Congenital heart defects (CHD) affect 1% of all live births and are the leading cause of birth defect-related mortality. The etiology of CHD is multifactorial as genomic variation and environmental factors act as contributors. Among the environmental teratogens, maternal pre-gestational diabetes mellitus and its concurrent maternal hyperglycemia (matHG) is associated with a ~5-fold increased risk of CHD. Oxidative stress (Ox-Stress) due to generation of excess reactive oxygen species is observed in embryonic hearts exposed to matHG in animal models, but its teratogenic effect on cardiac development is not understood.
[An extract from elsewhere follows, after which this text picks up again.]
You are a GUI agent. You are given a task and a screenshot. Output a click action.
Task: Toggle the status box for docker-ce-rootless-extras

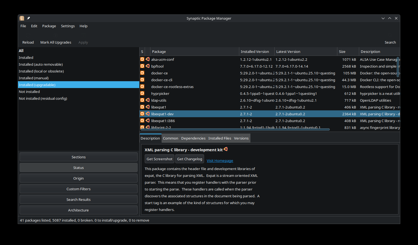tap(142, 87)
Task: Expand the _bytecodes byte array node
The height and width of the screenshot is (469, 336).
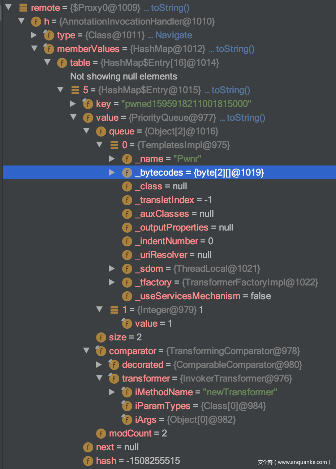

Additionally, we observed murine embryonic hearts exposed to matHG have reduced expression of Notch1, which is highly expressed in endocardial cells (EC) and reported a gene-environment interaction between matHG and Notch1 haploinsufficiency that results in CHD in mice. We hypothesize that matHG-induced Ox-Stress leads to the downregulation of endocardial Notch signaling and aberrant EC function leading to CHD. To investigate the effects of matHG-induced Ox-Stress on endocardial Notch signaling, we examined mouse embryos exposed to matHG with conditional deletion of Notch1 in EC. We used lineage tracing to detect differences in EC-derived structures in hyperglycemia and normoglycemia-exposed embryonic hearts. Finally, we asked whether modulating intracellular levels of Ox-Stress can rescue the CHD phenotypes observed with matHG exposure by generating mouse embryos with overexpression of the antioxidant gene, SOD1 . Results show conditional deletion of endocardial Notch1 in embryos exposed to matHG leads to highly penetrant CHD. We found increased Ox-Stress and reduced number of EC-derived mesenchymal cells in endocardial cushions of mouse hearts exposed to matHG. Finally, embryos with SOD1 overexpression have reduced Ox-Stress and decreased incidence of CHD compared to non-SOD1 overexpressing littermates. This works shows that matHG-induced Ox-Stress may be associated with aberrant EC and EC-derived cell function via disruption of Notch signaling. Mitigating Ox-Stress during cardiac development may lead to rescue of Notch signaling and EC function to reduce CHD incidence from matHG exposure.